> [TASK DIRECTIONS] Return, without anything added, the lines from the one containing "Instruction: Show info for Su Tavşanı" through the end of the entries below, exactly as written.

[Records drawn from a dataset]
● ● ● ● ●

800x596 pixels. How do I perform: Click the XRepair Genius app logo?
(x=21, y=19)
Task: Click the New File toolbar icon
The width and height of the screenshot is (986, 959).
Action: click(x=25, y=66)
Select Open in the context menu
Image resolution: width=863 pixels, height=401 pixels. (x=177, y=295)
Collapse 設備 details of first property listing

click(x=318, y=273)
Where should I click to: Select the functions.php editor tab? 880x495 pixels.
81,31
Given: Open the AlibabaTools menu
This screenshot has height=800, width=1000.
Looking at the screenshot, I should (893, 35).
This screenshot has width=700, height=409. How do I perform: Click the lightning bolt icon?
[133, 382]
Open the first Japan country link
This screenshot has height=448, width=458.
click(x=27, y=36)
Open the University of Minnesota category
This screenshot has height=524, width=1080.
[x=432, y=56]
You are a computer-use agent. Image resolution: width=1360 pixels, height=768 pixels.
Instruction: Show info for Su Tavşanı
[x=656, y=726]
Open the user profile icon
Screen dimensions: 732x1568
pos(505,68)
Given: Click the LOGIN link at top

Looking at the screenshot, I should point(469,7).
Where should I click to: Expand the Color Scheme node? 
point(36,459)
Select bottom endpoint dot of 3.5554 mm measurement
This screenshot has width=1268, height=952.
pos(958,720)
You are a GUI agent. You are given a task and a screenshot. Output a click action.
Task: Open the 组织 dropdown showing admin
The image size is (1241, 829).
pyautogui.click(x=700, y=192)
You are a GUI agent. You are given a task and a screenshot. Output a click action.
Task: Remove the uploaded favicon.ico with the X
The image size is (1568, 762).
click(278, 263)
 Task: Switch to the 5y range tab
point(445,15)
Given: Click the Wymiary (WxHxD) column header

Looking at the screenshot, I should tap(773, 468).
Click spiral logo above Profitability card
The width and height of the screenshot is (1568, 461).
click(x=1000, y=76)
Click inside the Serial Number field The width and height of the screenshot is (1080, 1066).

● ● ● ● ●

> [ANSWER SPACE]
Instruction: Show info for Su Tavşanı
[x=656, y=726]
Open the user profile icon
Screen dimensions: 732x1568
pos(505,68)
Given: Click the LOGIN link at top

Looking at the screenshot, I should point(469,7).
Where should I click to: Expand the Color Scheme node? 
point(36,459)
Select bottom endpoint dot of 3.5554 mm measurement
This screenshot has width=1268, height=952.
pos(958,720)
You are a GUI agent. You are given a task and a screenshot. Output a click action.
Task: Open the 组织 dropdown showing admin
The image size is (1241, 829).
pyautogui.click(x=700, y=192)
You are a GUI agent. You are given a task and a screenshot. Output a click action.
Task: Remove the uploaded favicon.ico with the X
The image size is (1568, 762).
click(278, 263)
 Task: Switch to the 5y range tab
point(445,15)
Given: Click the Wymiary (WxHxD) column header

Looking at the screenshot, I should tap(773, 468).
Click spiral logo above Profitability card
The width and height of the screenshot is (1568, 461).
click(x=1000, y=76)
Click inside the Serial Number field The width and height of the screenshot is (1080, 1066).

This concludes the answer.